Task prompt >> The lines to copy are those in the listing that hold the word "will".

=== Begin Enclosure ===

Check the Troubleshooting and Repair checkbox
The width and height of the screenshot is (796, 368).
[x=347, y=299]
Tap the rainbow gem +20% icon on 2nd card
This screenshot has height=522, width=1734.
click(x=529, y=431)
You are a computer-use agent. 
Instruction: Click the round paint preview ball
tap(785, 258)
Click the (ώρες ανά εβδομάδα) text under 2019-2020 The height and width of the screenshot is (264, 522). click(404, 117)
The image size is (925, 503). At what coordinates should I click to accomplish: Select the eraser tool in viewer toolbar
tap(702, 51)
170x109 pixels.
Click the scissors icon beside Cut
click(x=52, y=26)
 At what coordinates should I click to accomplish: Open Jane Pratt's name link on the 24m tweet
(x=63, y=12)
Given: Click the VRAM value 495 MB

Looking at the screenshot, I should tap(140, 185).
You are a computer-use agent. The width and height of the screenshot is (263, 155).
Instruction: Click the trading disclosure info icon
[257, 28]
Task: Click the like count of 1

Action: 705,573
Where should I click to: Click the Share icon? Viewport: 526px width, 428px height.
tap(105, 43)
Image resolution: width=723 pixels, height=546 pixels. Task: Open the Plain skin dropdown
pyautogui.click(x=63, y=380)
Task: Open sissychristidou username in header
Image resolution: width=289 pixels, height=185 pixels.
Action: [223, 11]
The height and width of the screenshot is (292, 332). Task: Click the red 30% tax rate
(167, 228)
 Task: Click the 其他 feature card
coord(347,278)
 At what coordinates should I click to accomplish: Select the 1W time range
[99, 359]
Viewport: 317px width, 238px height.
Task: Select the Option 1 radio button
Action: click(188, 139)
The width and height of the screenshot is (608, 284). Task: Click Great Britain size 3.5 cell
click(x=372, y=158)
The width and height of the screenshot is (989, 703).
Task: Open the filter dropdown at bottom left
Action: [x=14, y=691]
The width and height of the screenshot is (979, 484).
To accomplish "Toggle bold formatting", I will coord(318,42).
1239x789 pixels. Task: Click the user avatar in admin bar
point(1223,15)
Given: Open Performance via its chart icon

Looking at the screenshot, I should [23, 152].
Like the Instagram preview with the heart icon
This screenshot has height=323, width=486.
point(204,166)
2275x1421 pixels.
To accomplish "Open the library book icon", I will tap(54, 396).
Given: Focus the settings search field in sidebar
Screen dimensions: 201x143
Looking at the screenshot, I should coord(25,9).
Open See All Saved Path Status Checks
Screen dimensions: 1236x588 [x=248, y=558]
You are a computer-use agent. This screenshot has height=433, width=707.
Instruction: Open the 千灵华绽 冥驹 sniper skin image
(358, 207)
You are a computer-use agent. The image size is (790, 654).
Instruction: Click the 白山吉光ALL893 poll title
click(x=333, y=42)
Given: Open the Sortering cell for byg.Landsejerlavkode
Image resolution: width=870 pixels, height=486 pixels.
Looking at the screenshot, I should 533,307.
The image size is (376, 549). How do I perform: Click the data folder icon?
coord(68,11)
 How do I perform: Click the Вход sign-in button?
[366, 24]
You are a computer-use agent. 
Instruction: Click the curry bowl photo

=== End Enclosure ===

Answer space >>
To accomplish "Toggle bold formatting", I will coord(318,42).
To accomplish "Open the library book icon", I will tap(54, 396).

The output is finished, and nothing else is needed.